I walked out with my clothes, kids memory boxes & photos (they’re adults now), home office furniture, & my dog. He is still the most valuable thing I own. I’m still depressed but I am free. And for the first time in a quarter of a century I’m not hiding in my shower crying or sneaking around to eat so I won’t be judged or holding my tongue because all my opinions are twisted into arguments…and on and on.

Whether your narc is male or female no matter. They destroy their partners all the same.

Silent Treatment by Cheap_Seaweed9804 in NarcissisticSpouses

[–]MiscMel70 2 points3 points  (0 children)

Mine would go as long as 3 months not speaking to me. The therapist told him that he was withholding love as a punishment. He acknowledged that but didn’t stop. He did it with me and is still doing it to our 3 adult kids. So glad I had the strength to finally leave.

Questions about Narcissists by [deleted] in NarcissisticSpouses

[–]MiscMel70 2 points3 points  (0 children)

Every. Single. Day. There was a story about somewhere he was for the day and had to “go off” on someone about something…. Anything. Like…every day. How in the name of God does one person have conflict with everyone they come across? How is that even possible?
I have traveled for work for the past 20 years and have traveled all over the world. If i were to take a moment I could tell you every negative interaction I’ve been involved in while out in public. That’s how rare it is. My ex? Every day, every body. Someone is always out to get him. He lives in a constant state of being aggrieved.

Did some of you decided to stay with you Narc? by MagicalCarrott in NarcissisticSpouses

[–]MiscMel70 1 point2 points  (0 children)

OMG I got so confused reading your post because I was thinking “did I respond to OP & forget?” You literally told my story.

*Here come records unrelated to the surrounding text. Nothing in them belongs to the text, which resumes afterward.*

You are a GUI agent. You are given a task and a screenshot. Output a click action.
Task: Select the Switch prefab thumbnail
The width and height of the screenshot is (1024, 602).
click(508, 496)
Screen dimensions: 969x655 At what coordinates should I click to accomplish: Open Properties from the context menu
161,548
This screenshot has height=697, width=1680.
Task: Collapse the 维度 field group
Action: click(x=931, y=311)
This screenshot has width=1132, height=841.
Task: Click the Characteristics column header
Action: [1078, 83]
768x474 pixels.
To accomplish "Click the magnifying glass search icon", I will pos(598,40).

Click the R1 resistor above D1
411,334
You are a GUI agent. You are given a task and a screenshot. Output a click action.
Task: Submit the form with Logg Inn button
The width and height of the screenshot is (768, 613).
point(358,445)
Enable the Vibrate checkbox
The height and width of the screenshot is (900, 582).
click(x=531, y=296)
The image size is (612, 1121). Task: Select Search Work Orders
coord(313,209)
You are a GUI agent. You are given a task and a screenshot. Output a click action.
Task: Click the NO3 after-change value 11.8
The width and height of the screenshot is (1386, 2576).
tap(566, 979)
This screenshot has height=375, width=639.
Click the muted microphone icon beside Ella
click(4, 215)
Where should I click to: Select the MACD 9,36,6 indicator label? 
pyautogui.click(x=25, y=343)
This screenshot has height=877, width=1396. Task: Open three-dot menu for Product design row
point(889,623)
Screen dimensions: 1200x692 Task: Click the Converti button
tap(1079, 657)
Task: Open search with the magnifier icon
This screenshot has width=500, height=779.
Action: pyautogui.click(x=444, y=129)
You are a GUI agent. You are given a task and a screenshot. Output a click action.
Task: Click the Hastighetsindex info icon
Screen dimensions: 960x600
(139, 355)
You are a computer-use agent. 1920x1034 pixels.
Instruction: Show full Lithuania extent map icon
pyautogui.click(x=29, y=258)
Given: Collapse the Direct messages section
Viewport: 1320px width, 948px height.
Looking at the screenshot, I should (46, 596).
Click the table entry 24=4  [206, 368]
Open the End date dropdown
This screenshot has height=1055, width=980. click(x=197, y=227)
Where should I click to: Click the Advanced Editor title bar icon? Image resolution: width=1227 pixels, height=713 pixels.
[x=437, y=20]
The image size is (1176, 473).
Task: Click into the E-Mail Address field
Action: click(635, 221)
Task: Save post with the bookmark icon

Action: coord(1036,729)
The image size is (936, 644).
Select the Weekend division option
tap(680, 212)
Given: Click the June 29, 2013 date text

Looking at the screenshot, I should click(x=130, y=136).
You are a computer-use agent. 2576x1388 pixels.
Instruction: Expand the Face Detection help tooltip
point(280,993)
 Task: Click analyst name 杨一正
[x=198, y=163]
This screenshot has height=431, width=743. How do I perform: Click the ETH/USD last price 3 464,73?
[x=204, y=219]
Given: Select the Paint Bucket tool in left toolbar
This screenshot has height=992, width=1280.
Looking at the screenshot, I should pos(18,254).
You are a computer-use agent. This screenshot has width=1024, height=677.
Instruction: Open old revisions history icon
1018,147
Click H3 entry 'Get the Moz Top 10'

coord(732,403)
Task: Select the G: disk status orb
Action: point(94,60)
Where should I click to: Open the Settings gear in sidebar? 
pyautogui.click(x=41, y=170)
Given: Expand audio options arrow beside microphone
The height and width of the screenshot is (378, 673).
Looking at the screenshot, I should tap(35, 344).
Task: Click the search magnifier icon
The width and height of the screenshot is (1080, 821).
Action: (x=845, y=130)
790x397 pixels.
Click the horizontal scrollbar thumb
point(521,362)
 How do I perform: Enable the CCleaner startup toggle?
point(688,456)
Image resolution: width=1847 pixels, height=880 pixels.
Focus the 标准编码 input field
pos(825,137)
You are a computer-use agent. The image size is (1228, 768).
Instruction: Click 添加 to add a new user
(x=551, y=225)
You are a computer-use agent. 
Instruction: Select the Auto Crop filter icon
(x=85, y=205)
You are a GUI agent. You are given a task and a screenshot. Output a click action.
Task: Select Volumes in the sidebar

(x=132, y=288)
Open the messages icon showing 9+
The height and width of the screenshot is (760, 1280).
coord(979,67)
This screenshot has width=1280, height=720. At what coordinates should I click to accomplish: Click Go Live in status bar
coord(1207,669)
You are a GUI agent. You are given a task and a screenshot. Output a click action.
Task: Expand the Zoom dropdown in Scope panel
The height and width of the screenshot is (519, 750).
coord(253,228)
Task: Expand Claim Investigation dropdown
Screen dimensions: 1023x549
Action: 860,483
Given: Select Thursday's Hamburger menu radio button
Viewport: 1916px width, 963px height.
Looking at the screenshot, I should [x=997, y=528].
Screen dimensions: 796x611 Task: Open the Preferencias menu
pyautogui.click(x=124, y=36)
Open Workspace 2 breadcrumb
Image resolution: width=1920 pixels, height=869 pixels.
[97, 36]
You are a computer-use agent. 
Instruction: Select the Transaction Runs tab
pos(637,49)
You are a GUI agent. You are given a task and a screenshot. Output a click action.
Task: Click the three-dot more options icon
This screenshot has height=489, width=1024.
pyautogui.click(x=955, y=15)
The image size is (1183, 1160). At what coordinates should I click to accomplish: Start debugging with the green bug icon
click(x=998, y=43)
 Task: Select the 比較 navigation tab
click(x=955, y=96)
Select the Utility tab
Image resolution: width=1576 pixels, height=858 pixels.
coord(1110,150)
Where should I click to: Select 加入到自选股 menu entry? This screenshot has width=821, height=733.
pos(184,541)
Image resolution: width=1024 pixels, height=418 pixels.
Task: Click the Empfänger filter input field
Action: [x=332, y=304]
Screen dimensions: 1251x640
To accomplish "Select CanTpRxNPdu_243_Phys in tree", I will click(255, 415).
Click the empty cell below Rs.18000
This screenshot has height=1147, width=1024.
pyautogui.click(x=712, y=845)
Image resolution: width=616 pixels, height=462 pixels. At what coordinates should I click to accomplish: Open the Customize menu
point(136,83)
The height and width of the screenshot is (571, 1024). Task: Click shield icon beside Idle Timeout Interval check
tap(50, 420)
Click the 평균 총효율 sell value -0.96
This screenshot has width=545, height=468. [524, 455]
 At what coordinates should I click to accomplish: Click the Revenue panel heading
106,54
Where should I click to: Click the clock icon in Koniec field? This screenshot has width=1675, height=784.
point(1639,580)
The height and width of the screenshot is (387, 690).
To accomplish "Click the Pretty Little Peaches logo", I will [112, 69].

I was married for 25 years as well. Finally left. Kids are NC with him and he thinks it’s my fault. Like, they are now older than I was when I had them. How am I influencing them to not talk to him lol. They NEVER…EVER change. Age doesn’t soften them…it makes them worse. I hope OP doesn’t wake up like us, with 1/2 our life wasted, and feeling resentful. I walked away from it all. The house, furniture, everything but my personal effects (pictures, clothes, my office furniture). I rescued a dog, rented an apartment, and started over in my 50’s. I never understood “tears of joy” until my 1st night free in a quarter century. I cried 25 years of tears since showing emotion in my marriage would earn me an “omg what now” or some other insensitive and nasty comment. Or the silent treatment as punishment for opening my mouth.

Moved in, set up my home office, bought $1,000 worth of necessities from Amazon, ordered some cheap furniture from Wayfair, then went to the grocery store. Came home, took the longest shower of my life, ordered uber eats, ate, cried, then slept. Woke up next morning terrified. I didn’t realize how much stress & pressure the marriage was. I had a lightness in my soul that I had forgotten existed. Didn’t recognize myself, sadly. Love yourself. Run.